En toda esta historia de las elecciones de la federación española de fútbol podíamos sentir vergüenza del Gobierno o de Angel María Villar, y al final el premiado ha sido el Gobierno. Cuando el pasado 4 de marzo, hace de esto menos de un mes, Jaime Lissavetzky hablaba orgullosamente, cual general George Patton, de los límites de la legislación española, del Estado de derecho y de la soberanía nacional, a lo que se estaba refiriendo exactamente era a un papelito. El 31 de marzo, (ni el 27 ni el 28, el 31, con chulería, apurando la frenada) día en el que prescribía el plazo que podía causar las sieta plagas anunciadas por el relojero suizo, Villar mandó un papelito informando al Consejo de lo aprobado en la asamblea extraordinaria celebrada el 3 de marzo, en la que se acordó el aplazamiento de las elecciones hasta después de la Eurocopa y, salvo morrocotuda sorpresa, la Junta de Garantías Electorales dirá que sí a Villar en aras de eso que han denominado la concordia institucional, término, por cierto, que no aparece recogido en ninguna parte de nuestro ordenamiento jurídico. Así de simple. Un papelito. O un e-mail. O un papiro. Cualquier cosa le valía a Lissavetzky para poner pies en polvorosa.

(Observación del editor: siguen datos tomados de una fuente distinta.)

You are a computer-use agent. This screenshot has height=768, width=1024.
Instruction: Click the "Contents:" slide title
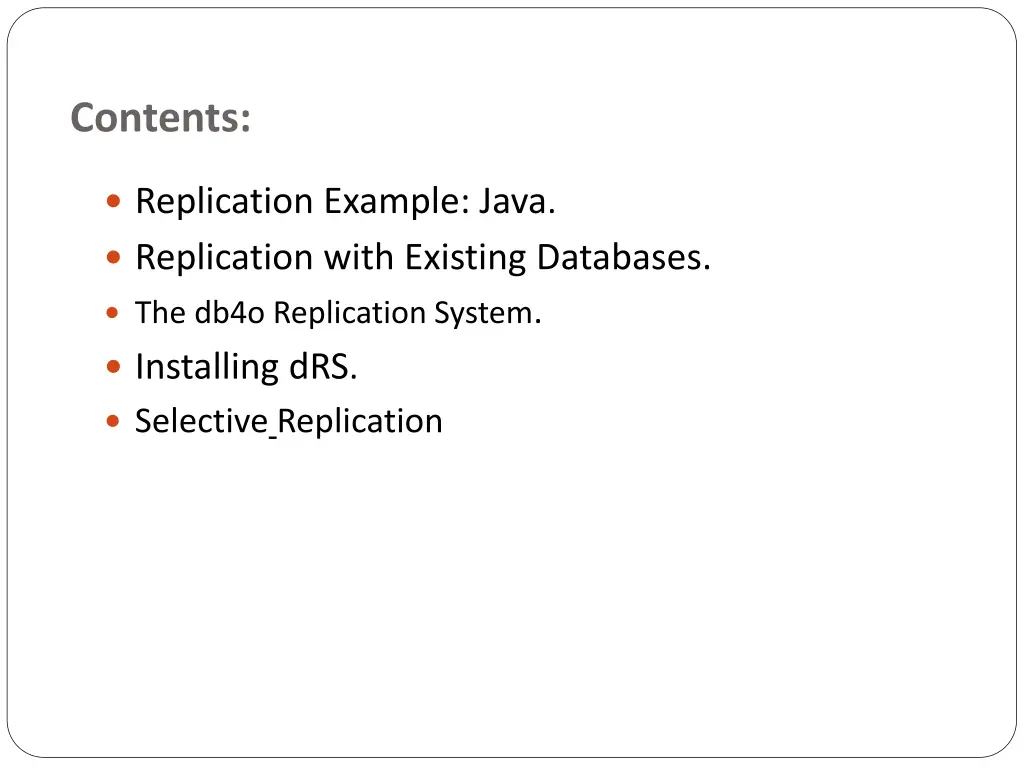(160, 118)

Cuando Lissavetzky decía que nadie podía estar por encima de la ley y que todas las federaciones eran iguales a los ojos de Zetapé se estaba refiriendo a un papelito informándole de que iba a hacer lo que le saliera del arco del triunfo. Y entonces, ¿dónde residía la polémica? ¿La dignidad del Gobierno de España se compra con un papelito? ¿Podemos saltarnos la ley a la torera enviando un poema a La Moncloa? ¿Es así de sencillo?... Porque yo me sé uno: "Poderoso caballero es Don Dinero. Madre, yo al oro me humillo: él es mi amante y mi amado, pues, de puro enamorado, de continuo anda amarillo; que, pues, doblón o sencillo, hace todo cuanto quiere, poderoso caballero es don Dinero". Cuando Lissavetzky hablaba de transparencia, democracia y fortaleza, y añadía a continuación que él llegaba llorado de casa y que podía caminar con la cabeza bien alta, a lo que se estaba refiriendo era a un simple papelito, acaso una arrugada servilleta con manchas de ketchup, mayonesa y mostaza, un trozo de papel enviado por fax: con eso enjugaba sus lágrimas y satisfacía su orgullo el peor secretario de Estado para el Deporte de la democracia española.
Villar, como decía, ha enviado un papelito en el último minuto del partido, justo cuando el árbitro estaba a punto de indicarles a los jugadores el túnel de los vestuarios. Lo ha hecho con retranca, regodeándose en la historia, gustándose, amparado en el poder de un organismo privado presidido por un pelota en siete idiomas y que, al parecer, está efectivamente por encima de la ley. Villar convocará las elecciones cuando él quiera y le apetezca, y el Gobierno del Reino de España tendrá que comérsela con patatas, envainársela y salir con el rabo entre las piernas. Qué vergüenza. Qué sonrojo. Villar vuelve a ganar y el Gobierno pierde otra vez. Así no verás cumplido tu deseo de acudir como invitado al sanedrín de El Larguero, presidente Zapatero. Arriba, abajo, al centro y... ¡para adentro! Vuelve a por otra, Jaimito.